Er ist voll, der Zug, der uns heute aus dem wilden Süden in den rauen Norden transportiert und bereits nach der ersten halben Stunde Fahrt Verspätung hat. Als Gimmick dafür hat sich die DB seit geraumer Zeit entschieden, den Grund der Verspätung zu nennen. Das macht die Sache nicht besser, hat aber den Charme in mir eine Art Sammelleidenschaft ob der besten Ausreden auszulösen. Wir haben die reservierten Sitzplätze glücklich erreicht und im Verlauf ebenfalls glücklich verteidigt. Nach gut zwei Stunden Fahrt erliegen wir der Verlockung auf einen heißen Kaffee – Cappuccino wäre klasse. Den Durchsagen entnehme ich, dass sich das Bordbistro in Wagen 10 befindet. Wir sind in Wagen 3. Das bedeutet einen langen Marsch auf schaukelndem Grund.
Ich versuche den am Boden liegenden Taschen, den ausgestreckten Beinen und sonstigen Hindernissen elegant auszuweichen um nicht einzufädeln.

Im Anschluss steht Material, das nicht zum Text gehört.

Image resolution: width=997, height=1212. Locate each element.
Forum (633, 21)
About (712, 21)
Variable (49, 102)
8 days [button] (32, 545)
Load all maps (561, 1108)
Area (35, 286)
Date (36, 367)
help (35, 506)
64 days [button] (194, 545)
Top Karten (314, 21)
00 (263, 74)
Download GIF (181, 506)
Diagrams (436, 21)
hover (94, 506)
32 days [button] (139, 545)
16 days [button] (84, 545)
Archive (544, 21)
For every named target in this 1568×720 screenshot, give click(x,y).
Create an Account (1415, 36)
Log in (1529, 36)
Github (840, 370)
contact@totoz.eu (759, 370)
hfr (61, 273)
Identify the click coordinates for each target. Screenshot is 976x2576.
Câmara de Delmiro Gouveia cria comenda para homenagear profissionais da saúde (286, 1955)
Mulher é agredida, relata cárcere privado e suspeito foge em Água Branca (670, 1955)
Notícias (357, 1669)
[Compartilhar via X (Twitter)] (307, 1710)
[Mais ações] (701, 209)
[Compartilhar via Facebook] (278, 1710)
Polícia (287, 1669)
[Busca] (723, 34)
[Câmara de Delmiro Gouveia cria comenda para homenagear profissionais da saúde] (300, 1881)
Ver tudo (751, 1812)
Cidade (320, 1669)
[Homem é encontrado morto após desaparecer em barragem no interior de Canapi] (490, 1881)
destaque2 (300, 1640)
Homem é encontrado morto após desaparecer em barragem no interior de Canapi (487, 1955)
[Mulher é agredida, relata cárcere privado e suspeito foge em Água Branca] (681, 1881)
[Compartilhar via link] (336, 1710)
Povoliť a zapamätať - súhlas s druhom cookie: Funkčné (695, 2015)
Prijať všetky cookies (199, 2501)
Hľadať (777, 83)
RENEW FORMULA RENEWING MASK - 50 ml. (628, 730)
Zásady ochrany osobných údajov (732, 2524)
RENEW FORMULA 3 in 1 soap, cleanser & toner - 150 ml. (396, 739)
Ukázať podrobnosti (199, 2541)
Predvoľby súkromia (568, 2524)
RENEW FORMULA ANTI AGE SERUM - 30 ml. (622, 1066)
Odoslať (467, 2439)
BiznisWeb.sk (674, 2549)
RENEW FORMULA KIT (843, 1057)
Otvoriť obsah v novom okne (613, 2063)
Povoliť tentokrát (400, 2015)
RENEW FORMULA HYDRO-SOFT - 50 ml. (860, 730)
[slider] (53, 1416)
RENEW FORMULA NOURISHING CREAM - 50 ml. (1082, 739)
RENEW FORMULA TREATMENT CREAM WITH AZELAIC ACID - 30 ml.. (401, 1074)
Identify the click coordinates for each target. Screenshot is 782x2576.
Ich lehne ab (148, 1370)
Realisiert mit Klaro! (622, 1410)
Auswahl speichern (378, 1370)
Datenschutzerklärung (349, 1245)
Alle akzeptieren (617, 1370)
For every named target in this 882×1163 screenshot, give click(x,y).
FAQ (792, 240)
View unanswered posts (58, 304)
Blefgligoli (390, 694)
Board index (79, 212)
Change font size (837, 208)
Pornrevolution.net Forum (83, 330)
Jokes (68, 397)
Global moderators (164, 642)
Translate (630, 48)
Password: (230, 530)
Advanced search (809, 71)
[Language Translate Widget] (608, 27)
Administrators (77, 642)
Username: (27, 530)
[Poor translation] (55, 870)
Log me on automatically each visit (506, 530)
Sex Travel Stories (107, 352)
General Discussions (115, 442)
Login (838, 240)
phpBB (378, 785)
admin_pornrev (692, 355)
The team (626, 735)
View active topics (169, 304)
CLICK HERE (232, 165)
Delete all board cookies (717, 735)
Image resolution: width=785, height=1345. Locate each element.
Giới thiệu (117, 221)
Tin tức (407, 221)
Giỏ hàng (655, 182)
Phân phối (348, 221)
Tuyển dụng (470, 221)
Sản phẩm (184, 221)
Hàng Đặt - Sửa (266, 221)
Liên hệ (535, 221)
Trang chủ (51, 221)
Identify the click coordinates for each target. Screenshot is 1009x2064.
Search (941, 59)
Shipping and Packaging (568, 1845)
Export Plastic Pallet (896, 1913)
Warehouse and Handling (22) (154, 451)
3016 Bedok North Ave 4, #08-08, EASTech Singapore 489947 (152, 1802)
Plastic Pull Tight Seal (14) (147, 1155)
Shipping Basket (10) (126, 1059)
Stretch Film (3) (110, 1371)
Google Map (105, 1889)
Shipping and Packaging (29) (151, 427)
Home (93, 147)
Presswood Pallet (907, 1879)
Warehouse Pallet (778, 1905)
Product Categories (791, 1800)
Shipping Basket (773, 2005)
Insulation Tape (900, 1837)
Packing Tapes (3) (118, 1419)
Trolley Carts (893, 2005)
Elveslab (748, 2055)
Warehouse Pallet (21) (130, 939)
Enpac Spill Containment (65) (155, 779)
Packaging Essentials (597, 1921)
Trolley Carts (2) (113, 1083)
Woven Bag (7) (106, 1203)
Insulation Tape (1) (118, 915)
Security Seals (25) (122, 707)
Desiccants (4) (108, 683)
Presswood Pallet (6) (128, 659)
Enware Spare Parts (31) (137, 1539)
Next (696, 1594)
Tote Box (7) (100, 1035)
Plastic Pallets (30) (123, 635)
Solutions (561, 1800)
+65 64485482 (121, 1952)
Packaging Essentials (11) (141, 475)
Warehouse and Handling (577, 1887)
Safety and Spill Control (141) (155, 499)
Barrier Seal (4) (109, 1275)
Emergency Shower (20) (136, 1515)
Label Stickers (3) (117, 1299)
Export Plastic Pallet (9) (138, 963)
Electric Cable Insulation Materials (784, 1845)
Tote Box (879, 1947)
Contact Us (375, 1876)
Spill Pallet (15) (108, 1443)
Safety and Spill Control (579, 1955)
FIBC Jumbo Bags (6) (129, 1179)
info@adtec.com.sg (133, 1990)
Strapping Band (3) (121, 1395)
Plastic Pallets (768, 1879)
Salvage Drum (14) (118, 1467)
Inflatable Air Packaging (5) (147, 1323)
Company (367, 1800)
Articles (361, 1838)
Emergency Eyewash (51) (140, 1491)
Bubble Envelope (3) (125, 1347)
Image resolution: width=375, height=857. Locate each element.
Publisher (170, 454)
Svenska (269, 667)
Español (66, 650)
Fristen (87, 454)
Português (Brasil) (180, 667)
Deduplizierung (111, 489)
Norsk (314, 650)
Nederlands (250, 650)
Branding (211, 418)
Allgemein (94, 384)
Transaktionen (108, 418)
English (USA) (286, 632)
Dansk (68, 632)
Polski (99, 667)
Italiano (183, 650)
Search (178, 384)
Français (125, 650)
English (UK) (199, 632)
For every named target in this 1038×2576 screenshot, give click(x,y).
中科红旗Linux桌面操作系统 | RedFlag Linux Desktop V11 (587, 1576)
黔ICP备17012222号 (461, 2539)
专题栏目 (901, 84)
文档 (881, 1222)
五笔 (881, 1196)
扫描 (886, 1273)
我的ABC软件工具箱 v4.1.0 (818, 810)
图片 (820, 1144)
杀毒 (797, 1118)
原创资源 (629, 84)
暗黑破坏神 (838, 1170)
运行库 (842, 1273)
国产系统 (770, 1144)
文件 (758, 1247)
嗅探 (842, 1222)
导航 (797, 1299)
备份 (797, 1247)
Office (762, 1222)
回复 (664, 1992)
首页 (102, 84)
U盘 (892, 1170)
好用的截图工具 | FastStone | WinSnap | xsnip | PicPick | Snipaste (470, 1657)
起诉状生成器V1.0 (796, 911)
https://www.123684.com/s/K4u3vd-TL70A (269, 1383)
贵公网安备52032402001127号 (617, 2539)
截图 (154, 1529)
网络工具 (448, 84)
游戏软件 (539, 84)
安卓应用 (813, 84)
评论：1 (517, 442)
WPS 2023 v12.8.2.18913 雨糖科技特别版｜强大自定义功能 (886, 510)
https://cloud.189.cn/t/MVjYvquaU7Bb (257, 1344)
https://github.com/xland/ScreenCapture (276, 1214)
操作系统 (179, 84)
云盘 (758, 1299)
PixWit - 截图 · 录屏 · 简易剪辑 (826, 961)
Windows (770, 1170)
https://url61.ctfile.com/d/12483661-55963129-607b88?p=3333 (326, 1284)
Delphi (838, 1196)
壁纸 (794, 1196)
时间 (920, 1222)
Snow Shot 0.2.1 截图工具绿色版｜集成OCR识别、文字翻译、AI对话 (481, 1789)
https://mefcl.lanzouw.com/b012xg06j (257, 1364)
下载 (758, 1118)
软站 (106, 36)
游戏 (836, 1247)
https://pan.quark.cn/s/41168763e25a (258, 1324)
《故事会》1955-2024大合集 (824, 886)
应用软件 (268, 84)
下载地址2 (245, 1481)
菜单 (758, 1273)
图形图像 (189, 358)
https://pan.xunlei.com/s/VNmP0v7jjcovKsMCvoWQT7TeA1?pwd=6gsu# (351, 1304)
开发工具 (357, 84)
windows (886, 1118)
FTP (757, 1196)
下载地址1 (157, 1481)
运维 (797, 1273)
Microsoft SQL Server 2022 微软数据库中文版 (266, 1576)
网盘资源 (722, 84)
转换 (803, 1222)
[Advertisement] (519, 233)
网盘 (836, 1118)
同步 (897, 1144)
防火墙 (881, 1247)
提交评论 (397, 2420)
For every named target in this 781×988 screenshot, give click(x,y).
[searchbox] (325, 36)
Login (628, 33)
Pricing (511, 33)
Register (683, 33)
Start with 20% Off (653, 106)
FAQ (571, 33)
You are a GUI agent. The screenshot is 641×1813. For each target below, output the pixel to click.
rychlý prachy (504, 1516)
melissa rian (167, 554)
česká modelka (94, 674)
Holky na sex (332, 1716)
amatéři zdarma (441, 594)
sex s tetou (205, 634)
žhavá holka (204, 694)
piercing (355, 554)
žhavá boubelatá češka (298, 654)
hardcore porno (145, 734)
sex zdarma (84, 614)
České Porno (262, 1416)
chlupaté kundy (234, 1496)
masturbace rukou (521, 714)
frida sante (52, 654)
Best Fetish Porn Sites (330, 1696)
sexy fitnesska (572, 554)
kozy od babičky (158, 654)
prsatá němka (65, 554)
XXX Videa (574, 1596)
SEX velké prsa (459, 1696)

Gut, dass ich schon ein wenig üben konnte, stelle ich später fest, denn es gibt keine Deckel für to go Becher. Nun gut, denke ich mir und packe beide mit spitzen Fingern am oberen Rand. Der Inhalt ist ordentlich heiß und ich versuche ebenso elegant wieder zurück zu balancieren.
Ein junger Mann mit auffällig blauen Augen schaut kurz auf. Eine zierliche, ältere Frau zerrt verbissen einen übergroßen Koffer hinter sich her und blockiert den Durchgang. Ich komme an einer stillenden Mutter und ein paar Kindern vorbei, die sich langweilen und im Gang rumtoben. Wer will es ihnen verdenken. Der kleine Verpflegungswagen, dem ich schon auf dem Hinweg begegnet bin, hat ebenfalls keine Deckel. Gegen Mittag öffnet das Bordrestaurant, wie wir dem krächzenden Lautsprecher aus dem Off entnehmen. Allerdings wird dieses Highlight sogleich eingeschränkt, denn es gibt noch was zu essen aber leider nicht mehr so viel. Ich notiere diese Information als weitere Kuriosität und beiße in meine Brezel – zum Glück werden wir nicht verhungern.